B. UNSUR-UNSUR PENDIDIKAN
Proses pendidikan melibatkan banyak hal yaitu:
1. Subjek yang dibimbing (peserta didik).
2. Orang yang membimbing (pendidik)
3. Interaksi antara peserta didik dengan pendidik (interaksi edukatif)
4. Ke arah mana bimbingan ditujukan (tujuan pendidikan)
5. Pengaruh yang diberikan dalam bimbingan (materi pendidikan)
6. Cara yang digunakan dalam bimbingan (alat dan metode)
7. Tempat dimana peristiwa bimbingan berlangsung (lingkungan pendidikan)

Penjelasan:
1. Peserta Didik
Peserta didik berstatus sebagai subjek didik. Pandangan modern cenderung menyebutkan demikian oleh karena peserta didik adalah subjek atau pribadi yang otonom, yang ingin diakui keberadaannya.
Ciri khas peserta didik yang perlu dipahami oleh pendidik ialah:
a. Individu yang memiliki potensi fisik dan psikis yang khas, sehingga merupakan insan yang unik.
b. Individu yang sedang berkembang.
c. Individu yang membutuhkan bimbingan individual dan perlakuan manusiawi.
d. Individu yang memiliki kemampuan untuk mandiri.

2. Orang yang membimbing (pendidik)
Yang dimaksud pendidik adalah orang yang bertanggung jawab terhadap pelaksanaan pendidikan dengan sasaran peserta didik. Peserta didik mengalami pendidikannya dalam tiga lingkunga yaitu lingkungankeluarga, lingkungan sekolah, dan lingkungan masayarakat. Sebab itu yang bertanggung jawab terhadap pendidikan ialah orang tua, guru, pemimpin program pembelajaran, latihan, dan masyarakat.

3. Interaksi antara peserta didik dengan pendidik (interaksi edukatif)
Interaksi edukatif pada dasarnya adalah komunikasi timbal balik antara peserta didik dengan pendidik yang terarah kepada tujuan pendidikan.

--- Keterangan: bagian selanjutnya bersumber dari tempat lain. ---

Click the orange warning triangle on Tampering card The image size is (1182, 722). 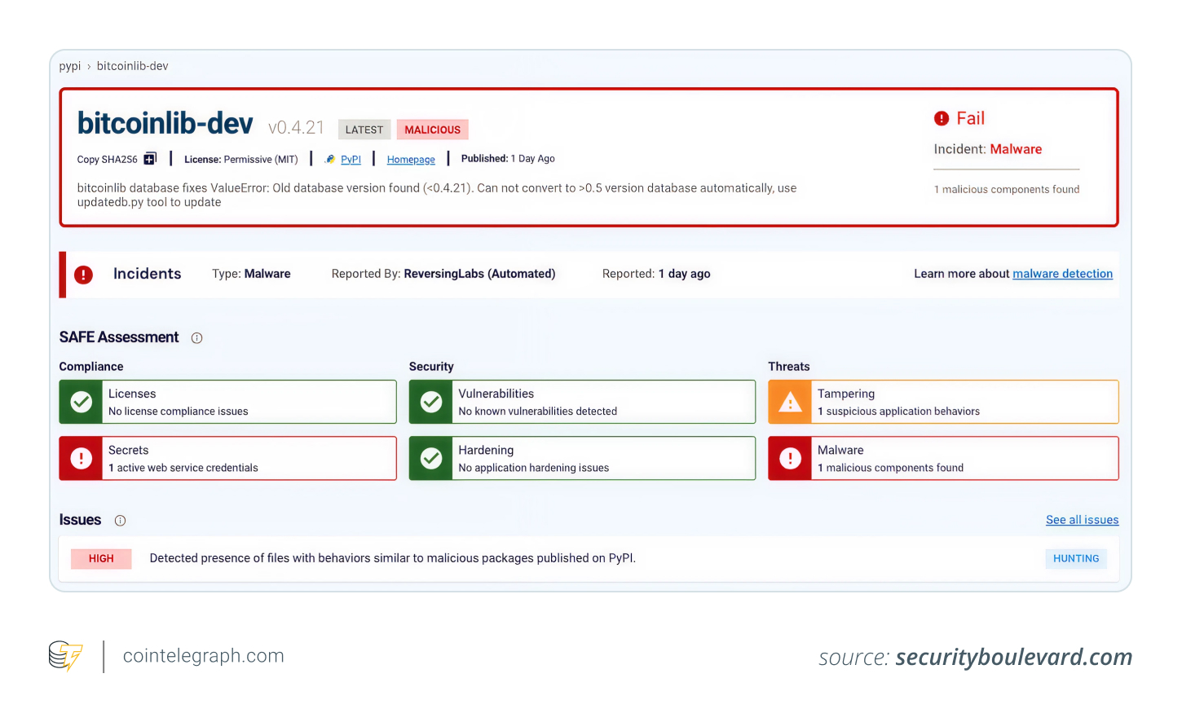click(x=789, y=401)
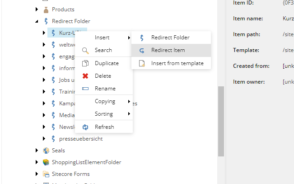Select the presseuebersicht redirect item

80,139
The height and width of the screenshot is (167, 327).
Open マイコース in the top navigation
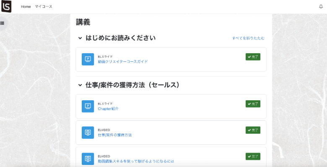44,7
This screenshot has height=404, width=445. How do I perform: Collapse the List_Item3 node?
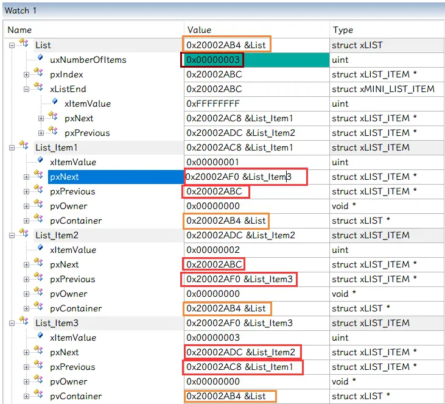click(x=12, y=323)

Pencapaian tujuan pendidikan secara optimal ditempuh melalui proses berkomunikasi intensif dengan manipulasi isi, metode, serta alat-alat pendidikan.

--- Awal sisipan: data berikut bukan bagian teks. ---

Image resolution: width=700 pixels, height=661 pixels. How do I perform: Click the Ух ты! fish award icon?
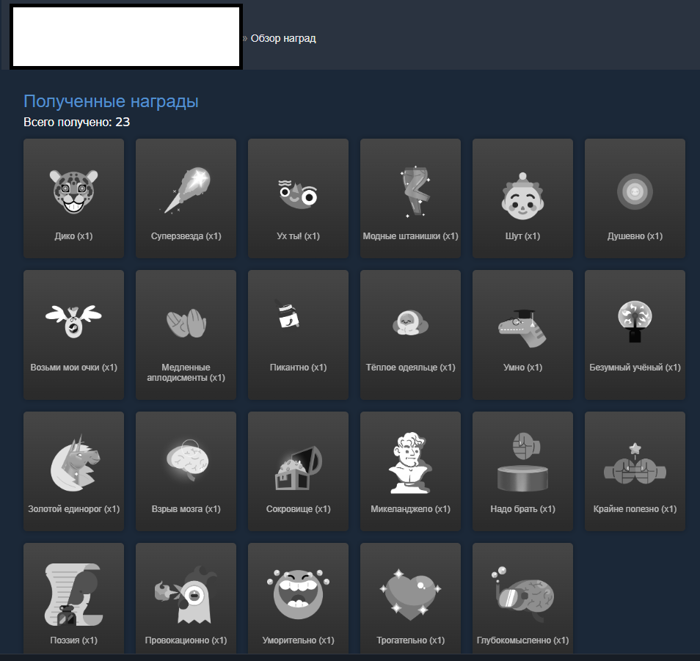pos(298,193)
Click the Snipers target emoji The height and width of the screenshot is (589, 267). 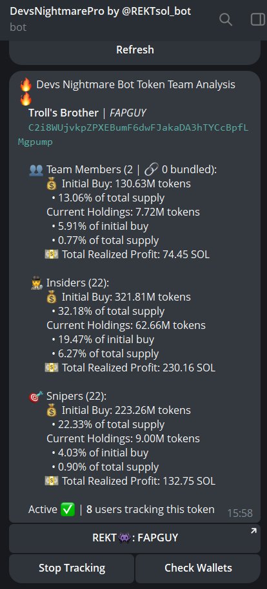[x=36, y=397]
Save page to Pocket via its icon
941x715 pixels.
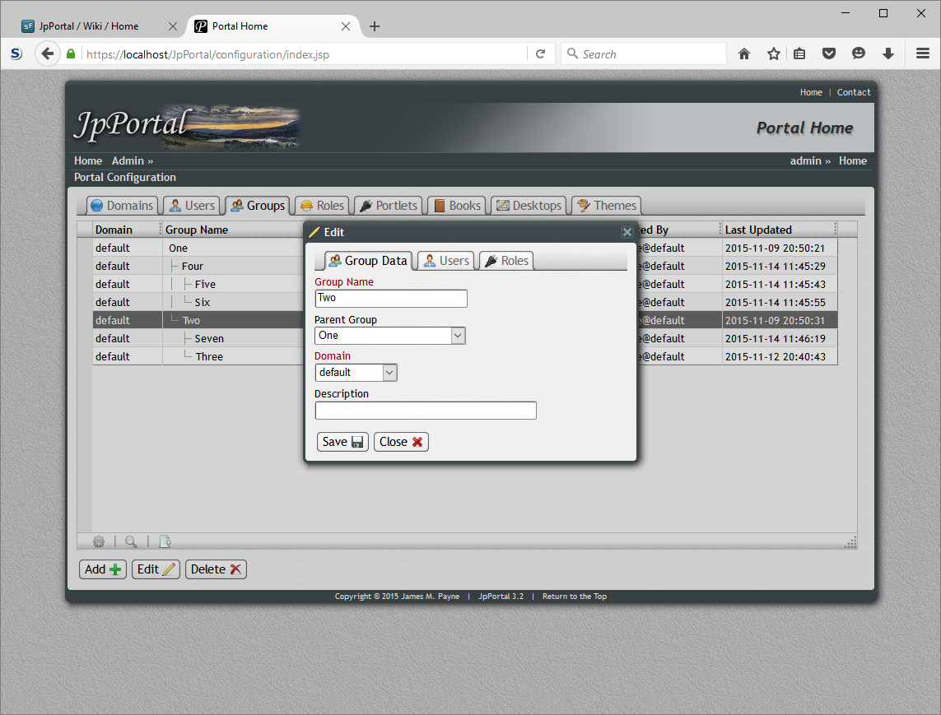829,53
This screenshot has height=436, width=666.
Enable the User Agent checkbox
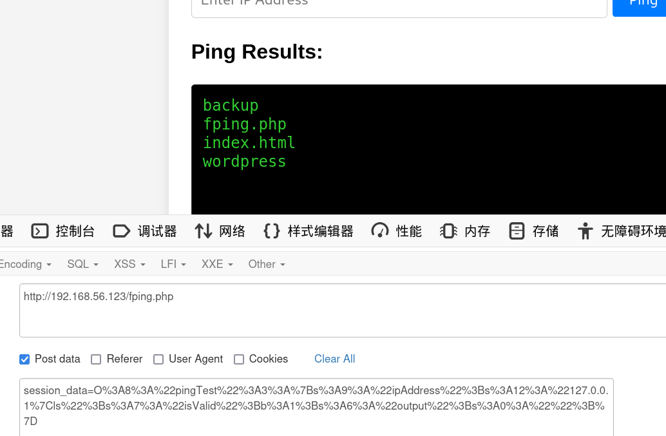[158, 359]
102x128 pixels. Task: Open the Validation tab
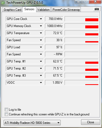43,10
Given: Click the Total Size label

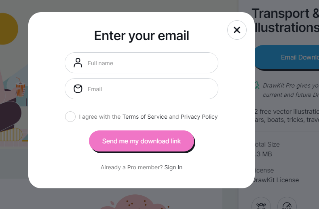Looking at the screenshot, I should (267, 144).
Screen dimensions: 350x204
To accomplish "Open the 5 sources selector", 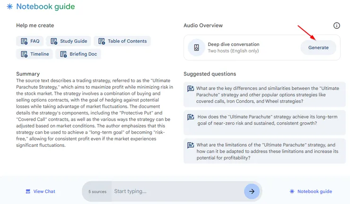I will pos(96,191).
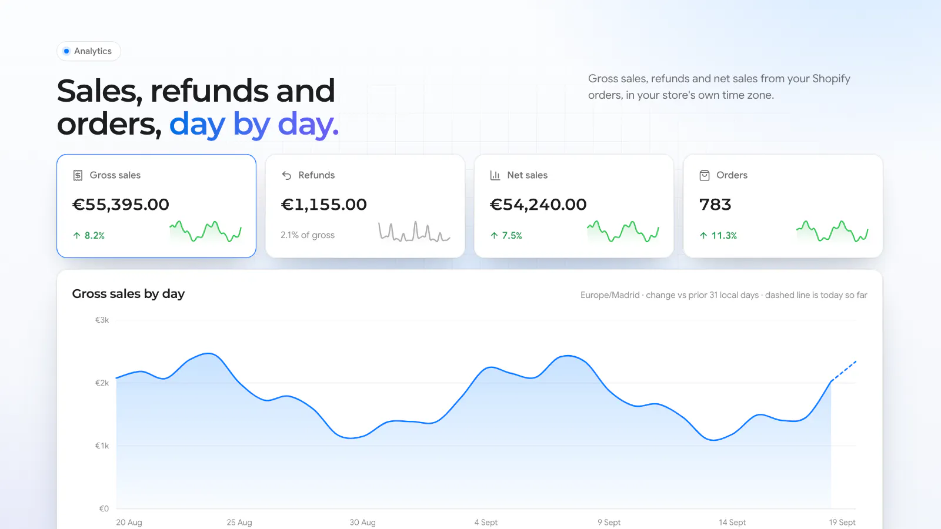941x529 pixels.
Task: Click the Gross sales by day heading
Action: tap(128, 294)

4. Ke arah mana bimbingan ditujukan (tujuan pendidikan)
a. Alat dan Metode
Alat dan metode diartikan sebagai segala sesuatu yang dilakukan ataupun diadakan dengan sengaja untuk mencapai tujuan pendidikan. Secara khusus alat melihat jenisnya sedangkan metode melihat efisiensi dan efektifitasnya.
b. Tempat Peristiwa Bimbingan Berlangsung (lingkungan pendidikan)
Lingkungan pendidikan biasanya disebut tri pusat pendidikan yaitu keluarga, sekolah dan masyarakat.

C. PENDIDIKAN SEBAGAI SISTEM
1. Pengertian Sistem
Beberapa definisi sitem menurut para ahli:
a. Sistem adalah suatu kebulatan keseluruhan yang kompleks atau terorganisir; suatu himpunan atau perpaduan hal-hal atau bagian-bagian yang membentuk suatu kebulatan/keseluruhan yang kompleks atau utuh. (Tatang M. Amirin, 1992:10)
b. Sistem meruapakan himpunan komponen yang saling berkaitan yang bersama-sama berfungsi untuk mencapai suatu tujuan. (Tatang Amirin, 1992:10)
c. Sistem merupakan sehimpunan komponen atau subsistem yang terorganisasikan dan berkaitan sesuai rencana untuk mencapai suatu tujuan tertentu. (Tatang Amirin, 1992:11)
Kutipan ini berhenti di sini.